**WHAT YOU SHOULD DO**
Your answer must be an exact repetition of every record.

**EXTRACTED MATERIAL**
= = = = =
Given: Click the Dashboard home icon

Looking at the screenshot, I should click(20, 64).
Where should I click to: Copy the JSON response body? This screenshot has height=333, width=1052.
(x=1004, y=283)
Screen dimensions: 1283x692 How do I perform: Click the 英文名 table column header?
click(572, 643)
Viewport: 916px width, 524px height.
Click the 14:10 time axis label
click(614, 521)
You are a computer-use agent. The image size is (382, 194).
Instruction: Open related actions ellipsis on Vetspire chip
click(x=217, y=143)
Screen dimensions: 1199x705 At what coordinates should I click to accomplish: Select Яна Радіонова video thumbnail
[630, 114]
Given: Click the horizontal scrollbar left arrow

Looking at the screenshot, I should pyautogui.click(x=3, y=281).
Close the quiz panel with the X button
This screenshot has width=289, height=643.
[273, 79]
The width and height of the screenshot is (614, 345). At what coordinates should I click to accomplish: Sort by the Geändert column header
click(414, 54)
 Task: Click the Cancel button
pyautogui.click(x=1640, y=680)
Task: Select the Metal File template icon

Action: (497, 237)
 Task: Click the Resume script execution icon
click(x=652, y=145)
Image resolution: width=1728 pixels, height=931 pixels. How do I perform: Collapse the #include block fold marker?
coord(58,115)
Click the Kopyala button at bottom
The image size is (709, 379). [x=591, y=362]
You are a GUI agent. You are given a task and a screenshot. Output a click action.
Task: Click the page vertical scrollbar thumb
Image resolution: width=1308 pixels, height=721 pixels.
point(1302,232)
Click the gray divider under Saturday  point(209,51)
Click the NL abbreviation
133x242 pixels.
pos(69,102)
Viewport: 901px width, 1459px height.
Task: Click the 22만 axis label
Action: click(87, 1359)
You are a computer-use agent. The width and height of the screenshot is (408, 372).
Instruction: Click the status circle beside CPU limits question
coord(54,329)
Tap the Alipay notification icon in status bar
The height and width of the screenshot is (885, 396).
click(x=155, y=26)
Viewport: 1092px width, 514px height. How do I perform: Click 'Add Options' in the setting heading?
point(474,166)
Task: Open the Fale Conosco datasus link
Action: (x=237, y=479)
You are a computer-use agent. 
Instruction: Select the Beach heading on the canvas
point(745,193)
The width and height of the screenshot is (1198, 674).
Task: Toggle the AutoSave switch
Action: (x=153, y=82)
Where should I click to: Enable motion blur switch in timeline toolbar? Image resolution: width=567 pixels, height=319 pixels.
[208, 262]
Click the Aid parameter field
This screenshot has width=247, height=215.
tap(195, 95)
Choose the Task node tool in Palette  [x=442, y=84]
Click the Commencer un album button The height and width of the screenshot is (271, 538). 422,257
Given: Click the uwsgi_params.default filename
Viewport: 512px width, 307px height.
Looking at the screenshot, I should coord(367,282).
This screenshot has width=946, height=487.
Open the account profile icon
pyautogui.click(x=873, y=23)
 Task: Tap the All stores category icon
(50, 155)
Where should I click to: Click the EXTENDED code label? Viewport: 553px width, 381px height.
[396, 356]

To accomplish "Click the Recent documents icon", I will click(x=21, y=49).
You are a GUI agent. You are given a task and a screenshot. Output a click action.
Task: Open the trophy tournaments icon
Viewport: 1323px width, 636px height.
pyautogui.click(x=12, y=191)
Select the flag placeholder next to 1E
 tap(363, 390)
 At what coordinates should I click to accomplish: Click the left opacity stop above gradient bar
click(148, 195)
= = = = =
**EXERCISE ANSWER**
Given: Click the Dashboard home icon

Looking at the screenshot, I should click(20, 64).
Where should I click to: Copy the JSON response body? This screenshot has height=333, width=1052.
(x=1004, y=283)
Screen dimensions: 1283x692 How do I perform: Click the 英文名 table column header?
click(572, 643)
Viewport: 916px width, 524px height.
Click the 14:10 time axis label
click(614, 521)
You are a computer-use agent. The image size is (382, 194).
Instruction: Open related actions ellipsis on Vetspire chip
click(x=217, y=143)
Screen dimensions: 1199x705 At what coordinates should I click to accomplish: Select Яна Радіонова video thumbnail
[630, 114]
Given: Click the horizontal scrollbar left arrow

Looking at the screenshot, I should pyautogui.click(x=3, y=281).
Close the quiz panel with the X button
This screenshot has width=289, height=643.
[273, 79]
The width and height of the screenshot is (614, 345). At what coordinates should I click to accomplish: Sort by the Geändert column header
click(414, 54)
 Task: Click the Cancel button
pyautogui.click(x=1640, y=680)
Task: Select the Metal File template icon

Action: (497, 237)
 Task: Click the Resume script execution icon
click(x=652, y=145)
Image resolution: width=1728 pixels, height=931 pixels. How do I perform: Collapse the #include block fold marker?
coord(58,115)
Click the Kopyala button at bottom
The image size is (709, 379). [x=591, y=362]
You are a GUI agent. You are given a task and a screenshot. Output a click action.
Task: Click the page vertical scrollbar thumb
Image resolution: width=1308 pixels, height=721 pixels.
point(1302,232)
Click the gray divider under Saturday  point(209,51)
Click the NL abbreviation
133x242 pixels.
pos(69,102)
Viewport: 901px width, 1459px height.
Task: Click the 22만 axis label
Action: click(87, 1359)
You are a computer-use agent. The width and height of the screenshot is (408, 372).
Instruction: Click the status circle beside CPU limits question
coord(54,329)
Tap the Alipay notification icon in status bar
The height and width of the screenshot is (885, 396).
click(x=155, y=26)
Viewport: 1092px width, 514px height. How do I perform: Click 'Add Options' in the setting heading?
point(474,166)
Task: Open the Fale Conosco datasus link
Action: (x=237, y=479)
You are a computer-use agent. 
Instruction: Select the Beach heading on the canvas
point(745,193)
The width and height of the screenshot is (1198, 674).
Task: Toggle the AutoSave switch
Action: (x=153, y=82)
Where should I click to: Enable motion blur switch in timeline toolbar? Image resolution: width=567 pixels, height=319 pixels.
[208, 262]
Click the Aid parameter field
This screenshot has width=247, height=215.
tap(195, 95)
Choose the Task node tool in Palette  [x=442, y=84]
Click the Commencer un album button The height and width of the screenshot is (271, 538). 422,257
Given: Click the uwsgi_params.default filename
Viewport: 512px width, 307px height.
Looking at the screenshot, I should coord(367,282).
This screenshot has width=946, height=487.
Open the account profile icon
pyautogui.click(x=873, y=23)
 Task: Tap the All stores category icon
(50, 155)
Where should I click to: Click the EXTENDED code label? Viewport: 553px width, 381px height.
[396, 356]

To accomplish "Click the Recent documents icon", I will click(x=21, y=49).
You are a GUI agent. You are given a task and a screenshot. Output a click action.
Task: Open the trophy tournaments icon
Viewport: 1323px width, 636px height.
pyautogui.click(x=12, y=191)
Select the flag placeholder next to 1E
 tap(363, 390)
 At what coordinates should I click to accomplish: Click the left opacity stop above gradient bar
click(148, 195)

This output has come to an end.